Трудно было поверить, что всего в нескольких шагах от этих почти непроходимых зарослей, где в траве квакают лягушки, а в ветвях деревьев кричат ночные птицы, светятся огнями улицы большого города, по которым проносятся машины, что там, за густой завесой влажной зелени, стоят другие дома и живут другие люди…

– Я люблю тебя, Майкл, – прошептала Роуан. – Боже, как я тебя люблю!

И все же ей никак не удавалось рассеять чары зла, вырваться из их плена. Они мерещились ей повсюду: и в темном ночном небе, и в листве огромного дерева над головой, и в черноте воды, и в буйстве заполонивших все сорняков… Но это зло таилось не где-то вовне – оно было неотъемлемой частью ее самой. И виной тому не только воспоминания о злобной старухе и ее страшных преступлениях. Нет, все гораздо сложнее: она всегда ощущала в себе его присутствие. Усилия Элли оказались тщетными, изначально обреченными на провал, ибо Роуан с давних пор не покидало предчувствие, что в ее жизни есть некая ужасная, невообразимо огромная тайна и что настанет день, когда эта великая тайна откроется и затмит собою весь мир. Она будет постепенно приподнимать одну завесу за другой, позволяя проникнуть в свои глубины…

События прошедшего долгого дня, проведенного в по-старинному гостеприимном, наполненном ароматами южном городе, и даже откровения старухи станут лишь началом прозрения.

«И эта великая тайна берет свое начало и черпает силу там же, где лежат истоки моей силы: в добре и зле. Ибо на самом деле эти понятия неразделимы…»

– Роуан, позволь мне увезти тебя отсюда, – прервал ее размышления Майкл. – Нам давно уже следовало уехать. Это моя вина…

– Не беспокойся. Разве важно, здесь мы или в любом другом месте? – шепотом ответила она. – А здесь так хорошо… Тихо, темно и удивительно красиво. – Роуан вздохнула и вновь явственно ощутила уже знакомый аромат ночного жасмина – так, кажется, назвала его старуха. – Какой чудесный запах, Майкл! Ты его чувствуешь?

– Это запах летних ночей в Новом Орлеане. Запах беспечных прогулок в одиночестве, когда ты можешь позволить себе ни о чем не думать, а просто бродить по улицам, насвистывая любимые мелодии и постукивая палкой по железным перекладинам оград… – Майкл помолчал немного, потом наклонился к самому лицу Роуан и заговорил совсем о другом: – Роуан, что бы ни случилось, прошу: никогда не отказывайся от этого дома.
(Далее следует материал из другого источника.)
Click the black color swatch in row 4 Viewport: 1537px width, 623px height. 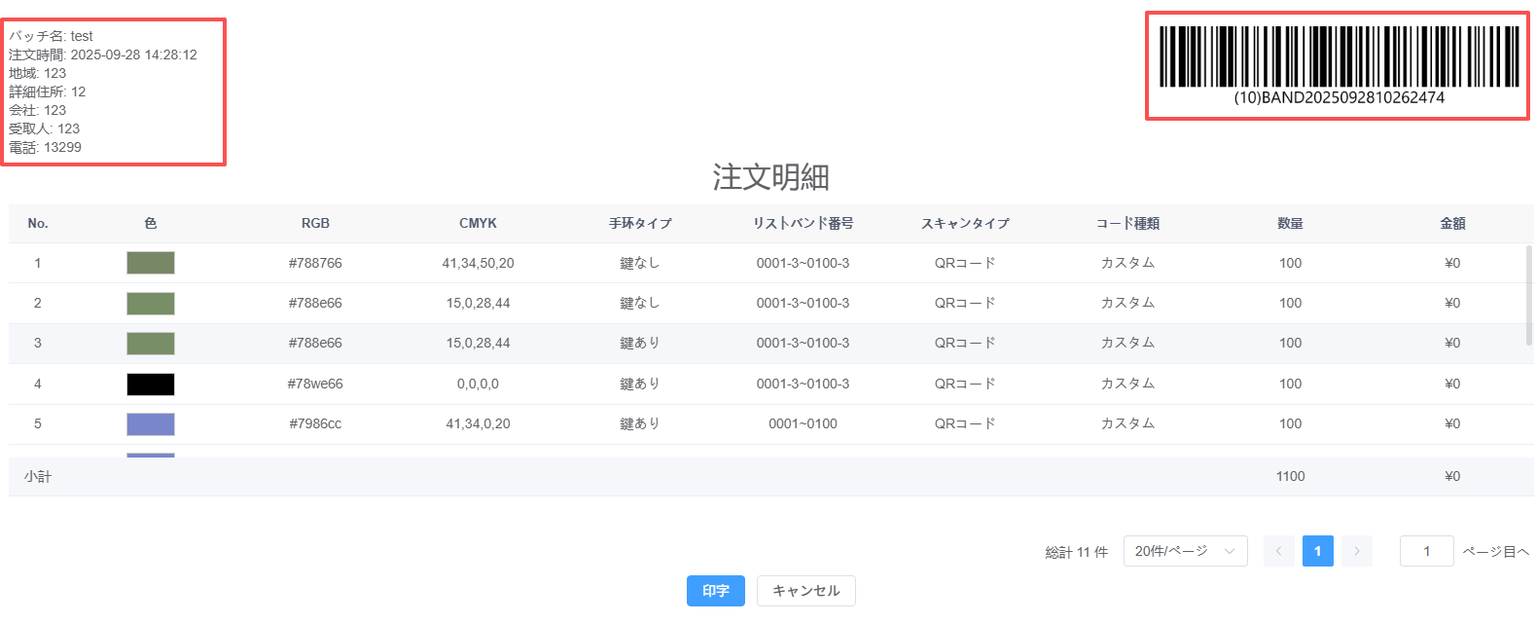[151, 384]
Даже если тебе придется уехать из него навсегда, даже если ты возненавидишь его, никогда не отдавай его в другие руки – тем, кто не будет его любить. Он слишком прекрасен! Он должен выстоять и выжить в любых обстоятельствах. Так же, как и мы.
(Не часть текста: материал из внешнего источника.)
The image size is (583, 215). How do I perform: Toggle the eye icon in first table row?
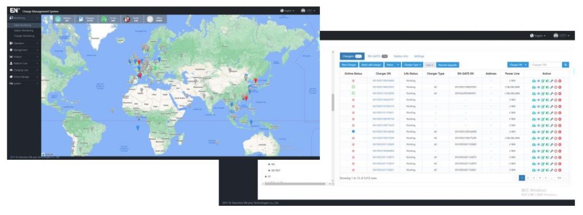pyautogui.click(x=539, y=81)
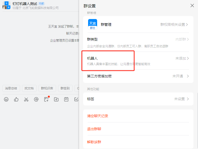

Роуан не ответила. Даже себе самой она не хотела признаваться в том, что ее постоянно мучает страх. Ее пугали мысли о возможной утрате всего, что когда-то могло принести утешение, о том, что им не суждено выжить. Перед ней вновь возникло лицо старухи, его выражение в тот момент, когда она предложила Роуан «разорвать цепь». Да, старуха сделала выбор и пыталась разорвать цепь, но только по-своему: ее оружием стали насилие, злоба и холодность души. Тем не менее она была уверена, что все ее деяния и помыслы чисты и должны служить на благо Роуан. Подумать только! Старуха говорила об этом в мансарде, где много лет назад по ее вине мученически умирал завернутый в ковер и связанный цепями человек, в то время как в нижних комнатах особняка жизнь продолжалась как ни в чем не бывало! Она говорила об этом, стоя возле останков несчастного, которые пролежали возле камина вплоть до сегодняшнего дня!